Bolo de domingo
Domingo é dia de bolo! Sempre foi dia de bolo! Em minha infância nos anos 60, pão era coisa de poucos. Manteiga era só mesmo aquela que minha mãe batia com a nata que era retirada todo dia do leite. Não tínhamos geladeira, portanto a manteiga sempre ficava com aquele gostinho de ranço e eu não gostava. Durante a semana, no café da manhã geralmente eram quitandas ou então aquele tal de Cubu. Ah, mas no domingo não, domingo mãe servia bolo. Sábado ela poderia estar cheia de serviço, mas sempre arrumava um tempinho para fazer o bolo. Eu gostava muito do seu caderno de receitas e lá eu me encantava com Bolo Campineiro, Bolo Mármore e bolo Majestoso. Cada sábado a gente escolhia uma receita diferente.

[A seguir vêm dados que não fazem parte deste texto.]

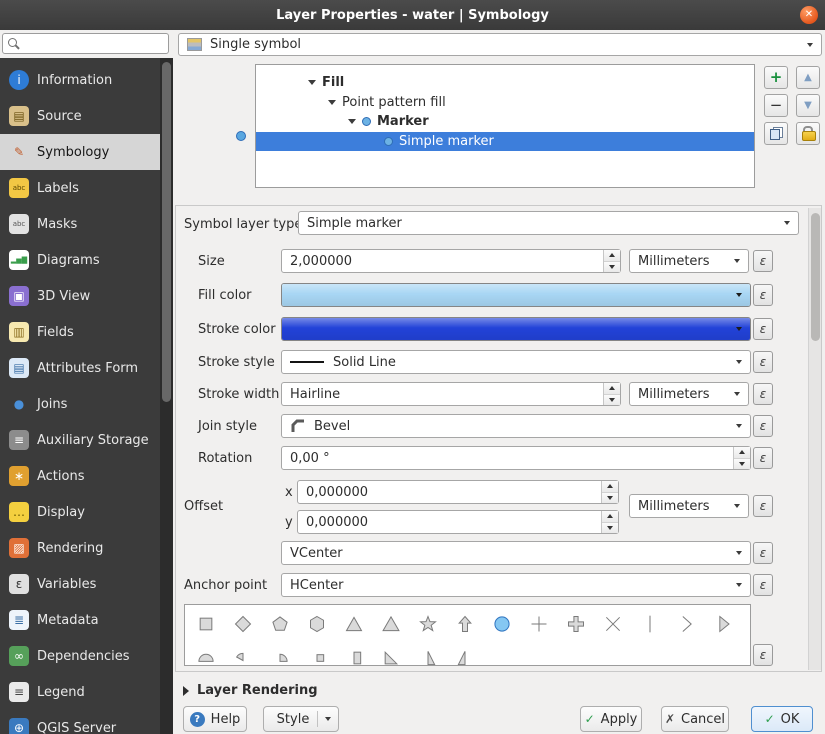  I want to click on shape-third-circle-icon, so click(242, 653).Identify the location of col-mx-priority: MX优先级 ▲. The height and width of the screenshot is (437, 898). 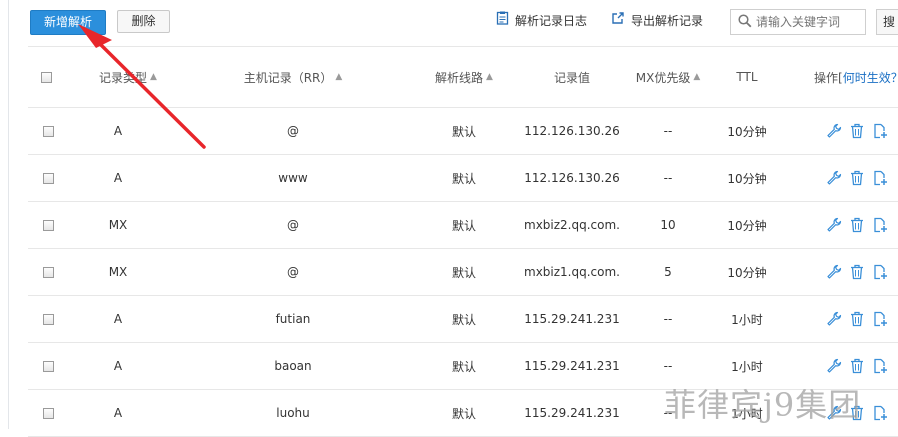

Meu pai era vendeiro e aos sábados a venda enchia. Eram os fregueses que vinham da roça fazer o ‘fornecimento’ e as portas ficavam abertas até as 22h00min. O movimento era grande e mãe ajudava no balcão. Todos nós já sabíamos que o bolo era para o café de domingo, mas meu irmão mais velho, “sujeito insuburdinado”, como meu pai o chamava, chegava à porta da venda, repleta de gente e perguntava bem alto:
_Mãe, onde é que a senhora escondeu o bolo?
Ela sorria, assim entre dentes, mostrando uma meiguice que não existia ali e respondia:
_Ô meu filho, está lá dentro do guarda-comida.
Ele ia, voltava e perguntava ainda mais alto:
_Mãe, onde é que a senhora escondeu a chave do guarda-comida?
Ai não tinha escapatória. Ela pedia licença ao freguês, alegando que ia dar o bolo pra ele e assim que cruzava a porta, juntava-lhe as orelhas.
_Deixa de ser engraçadinho, pois você sabe muito bem que o bolo é pra amanhã de manhã.
Hoje, todo dia é dia de bolo, mas nenhum tem o sabor daquele bolo de domingo!